What is required
For the entries below, state how many lines include the string "computer", and write nothing besides that number.

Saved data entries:

_____

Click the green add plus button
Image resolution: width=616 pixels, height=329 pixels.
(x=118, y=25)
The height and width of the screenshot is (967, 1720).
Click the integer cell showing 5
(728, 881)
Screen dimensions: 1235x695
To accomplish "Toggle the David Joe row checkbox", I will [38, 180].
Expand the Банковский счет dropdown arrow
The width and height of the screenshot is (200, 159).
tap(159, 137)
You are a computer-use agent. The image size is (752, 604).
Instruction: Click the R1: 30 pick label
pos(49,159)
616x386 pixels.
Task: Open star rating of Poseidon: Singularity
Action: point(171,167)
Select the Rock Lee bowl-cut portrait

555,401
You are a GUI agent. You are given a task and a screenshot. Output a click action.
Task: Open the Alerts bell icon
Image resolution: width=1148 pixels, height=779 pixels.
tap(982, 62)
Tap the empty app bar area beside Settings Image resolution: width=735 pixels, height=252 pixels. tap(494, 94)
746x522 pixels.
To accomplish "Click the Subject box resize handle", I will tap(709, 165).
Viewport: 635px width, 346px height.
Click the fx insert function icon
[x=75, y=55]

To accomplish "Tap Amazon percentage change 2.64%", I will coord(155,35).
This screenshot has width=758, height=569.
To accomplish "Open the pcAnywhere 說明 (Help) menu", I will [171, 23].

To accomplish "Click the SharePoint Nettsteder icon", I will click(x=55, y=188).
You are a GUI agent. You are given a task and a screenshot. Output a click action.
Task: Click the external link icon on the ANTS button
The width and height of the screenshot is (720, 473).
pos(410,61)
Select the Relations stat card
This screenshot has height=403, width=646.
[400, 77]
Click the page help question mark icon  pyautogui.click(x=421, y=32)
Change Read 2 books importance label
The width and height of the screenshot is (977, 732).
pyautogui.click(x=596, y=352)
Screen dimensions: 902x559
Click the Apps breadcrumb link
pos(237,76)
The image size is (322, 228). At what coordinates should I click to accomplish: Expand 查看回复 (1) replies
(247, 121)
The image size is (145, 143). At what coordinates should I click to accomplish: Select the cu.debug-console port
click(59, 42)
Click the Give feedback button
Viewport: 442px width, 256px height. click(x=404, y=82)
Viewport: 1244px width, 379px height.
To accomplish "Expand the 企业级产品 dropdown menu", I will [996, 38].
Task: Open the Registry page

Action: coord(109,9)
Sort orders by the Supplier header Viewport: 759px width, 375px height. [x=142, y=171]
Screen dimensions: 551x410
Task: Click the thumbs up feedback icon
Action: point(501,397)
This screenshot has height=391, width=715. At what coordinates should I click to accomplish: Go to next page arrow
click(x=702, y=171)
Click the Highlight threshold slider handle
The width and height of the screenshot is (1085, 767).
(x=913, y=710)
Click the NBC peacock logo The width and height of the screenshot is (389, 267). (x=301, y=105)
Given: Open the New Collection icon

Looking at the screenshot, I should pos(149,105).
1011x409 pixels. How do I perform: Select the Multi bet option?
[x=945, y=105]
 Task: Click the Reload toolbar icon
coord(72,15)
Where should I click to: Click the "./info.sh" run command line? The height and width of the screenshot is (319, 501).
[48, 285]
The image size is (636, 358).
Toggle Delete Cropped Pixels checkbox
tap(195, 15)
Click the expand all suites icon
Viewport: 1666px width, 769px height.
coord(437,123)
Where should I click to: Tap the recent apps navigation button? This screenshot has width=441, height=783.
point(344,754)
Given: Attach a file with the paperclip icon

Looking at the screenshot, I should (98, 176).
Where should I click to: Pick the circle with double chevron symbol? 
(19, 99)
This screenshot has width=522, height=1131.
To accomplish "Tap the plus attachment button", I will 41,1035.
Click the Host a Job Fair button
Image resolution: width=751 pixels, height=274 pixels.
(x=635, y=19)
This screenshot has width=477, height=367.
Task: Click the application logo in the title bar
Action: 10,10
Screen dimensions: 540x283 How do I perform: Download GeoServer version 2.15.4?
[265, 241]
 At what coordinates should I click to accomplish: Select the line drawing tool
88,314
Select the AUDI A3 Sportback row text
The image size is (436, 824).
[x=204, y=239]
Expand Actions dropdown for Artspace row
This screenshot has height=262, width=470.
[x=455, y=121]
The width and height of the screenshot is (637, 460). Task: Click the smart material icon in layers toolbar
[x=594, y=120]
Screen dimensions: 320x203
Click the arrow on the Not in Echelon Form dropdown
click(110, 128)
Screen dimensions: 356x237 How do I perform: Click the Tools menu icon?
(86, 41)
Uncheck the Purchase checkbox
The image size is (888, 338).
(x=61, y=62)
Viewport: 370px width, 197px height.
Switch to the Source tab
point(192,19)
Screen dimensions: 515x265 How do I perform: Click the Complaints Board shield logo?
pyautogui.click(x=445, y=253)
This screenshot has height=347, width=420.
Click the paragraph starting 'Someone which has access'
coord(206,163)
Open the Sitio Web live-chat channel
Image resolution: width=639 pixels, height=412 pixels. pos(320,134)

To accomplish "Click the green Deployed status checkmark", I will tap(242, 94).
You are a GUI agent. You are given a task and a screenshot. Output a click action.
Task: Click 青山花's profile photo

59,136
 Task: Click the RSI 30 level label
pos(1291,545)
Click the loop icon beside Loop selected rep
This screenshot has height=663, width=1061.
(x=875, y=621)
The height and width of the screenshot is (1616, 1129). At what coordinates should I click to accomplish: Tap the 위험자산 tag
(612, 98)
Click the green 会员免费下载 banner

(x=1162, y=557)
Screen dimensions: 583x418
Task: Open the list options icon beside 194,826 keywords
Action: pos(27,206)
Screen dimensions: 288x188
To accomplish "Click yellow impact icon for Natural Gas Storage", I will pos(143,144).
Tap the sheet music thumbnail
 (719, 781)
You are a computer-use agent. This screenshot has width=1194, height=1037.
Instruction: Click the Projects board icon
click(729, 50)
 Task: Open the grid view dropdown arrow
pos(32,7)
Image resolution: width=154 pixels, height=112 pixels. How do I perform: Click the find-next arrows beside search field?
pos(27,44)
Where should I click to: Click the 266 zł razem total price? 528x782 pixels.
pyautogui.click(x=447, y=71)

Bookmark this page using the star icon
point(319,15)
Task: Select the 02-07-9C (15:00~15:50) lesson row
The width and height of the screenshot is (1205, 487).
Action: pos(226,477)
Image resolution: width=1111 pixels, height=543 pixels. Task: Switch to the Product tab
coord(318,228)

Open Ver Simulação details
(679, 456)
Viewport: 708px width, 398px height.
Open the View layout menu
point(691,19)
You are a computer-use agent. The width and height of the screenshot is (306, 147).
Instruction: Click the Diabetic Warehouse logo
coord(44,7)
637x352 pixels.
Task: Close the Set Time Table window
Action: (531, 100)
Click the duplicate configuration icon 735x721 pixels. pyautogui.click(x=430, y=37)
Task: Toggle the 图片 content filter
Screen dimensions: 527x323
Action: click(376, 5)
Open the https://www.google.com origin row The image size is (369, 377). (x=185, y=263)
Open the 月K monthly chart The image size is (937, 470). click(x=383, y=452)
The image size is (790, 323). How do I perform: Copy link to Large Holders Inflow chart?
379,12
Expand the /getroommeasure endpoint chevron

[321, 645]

_____

Answer to the exercise
3